Did the Fed Buying MBS Make a Difference?

Recent years have witnessed a multitude of new Federal Reserve programs aimed at bringing stability to our financial markets.  One of the largest programs has been the Fed’s purchase of Fannie Mae and Freddie Mac guaranteed mortgage-backed securities (MBS).  The program was initially announced in November 2008 with the goal of buying up to $500 billion, later expanded to $1.25 trillion.  Clearly we are talking a lot of money.

The ultimate objective of the FED MBS purchase program was, in the words of the Fed, to reduce mortgage rates “relative to what they otherwise would have been.”  Did the Fed meet this objective?  According to a new study by Stanford University Economists Johannes Stroebel and John Taylor the Fed did not. 

More specificially, the professors “find that the MBS program has no significant effect.  Movements in prepayment risk and default risk explain virtually all of the movements in mortgage spreads.”  So while it is clear that mortgage rates declined over the time the Fed has operated the MBS purchase program, those declines were due to factors outside of the Fed’s control.
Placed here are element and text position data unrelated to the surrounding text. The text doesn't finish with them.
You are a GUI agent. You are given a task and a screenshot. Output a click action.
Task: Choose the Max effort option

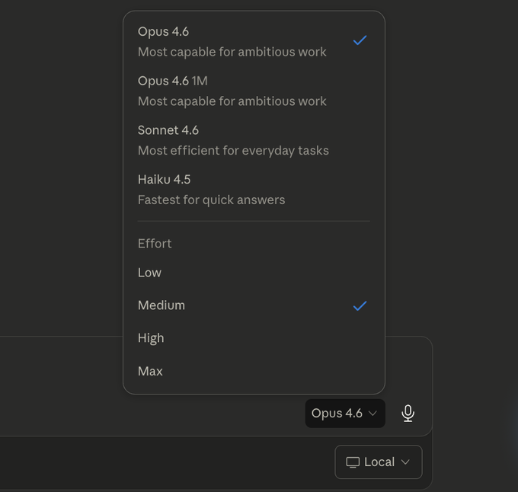(x=151, y=371)
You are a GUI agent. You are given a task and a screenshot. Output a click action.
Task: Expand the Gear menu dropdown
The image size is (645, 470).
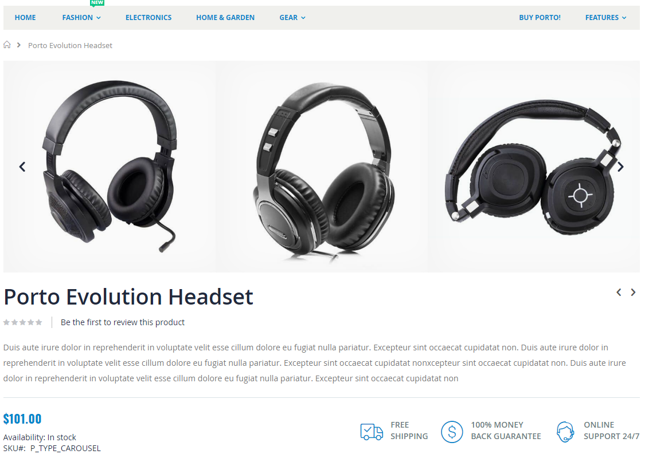[x=292, y=18]

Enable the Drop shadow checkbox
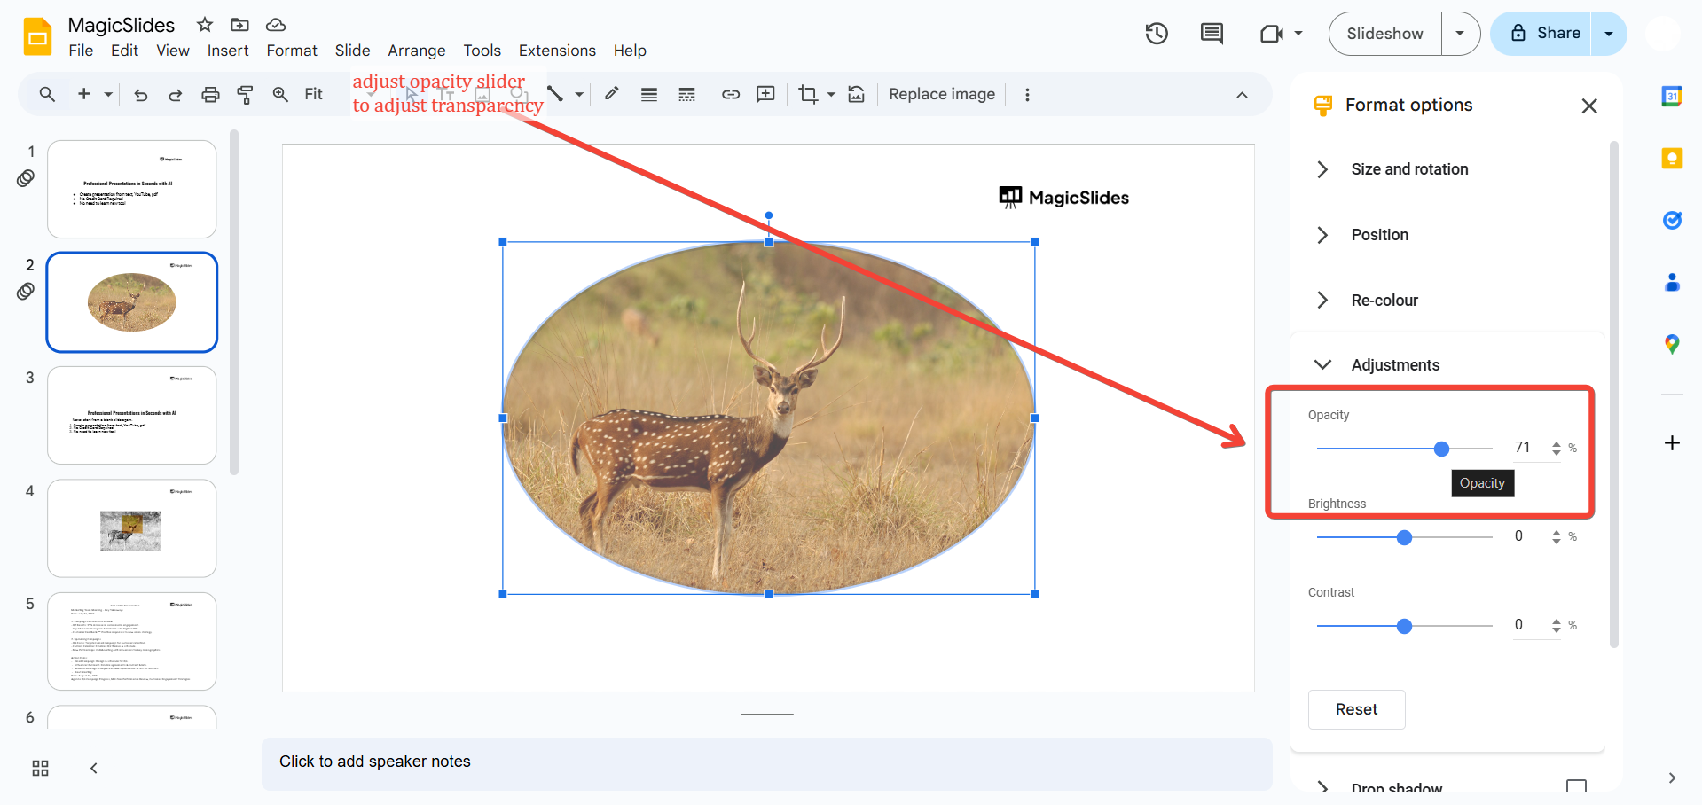coord(1576,786)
Professors Stroebel and Taylor only look at the claimed benefits of the Fed’s MBS purchase program, leaving aside the issue of cost.  Since any losses on MBS purchased by the Fed reduces the amount of funds transferred from the Fed to Treasury, these losses are ultimately borne by the taxpayer, as that reduction will have to be made up elsewhere.  With close to a trillion in purchases, even minor declines in value can result in large losses for the taxpayer.  For instance, a 5% loss in value would translate to $50 billion loss to the taxpayer.  Another good reason to audit the Fed.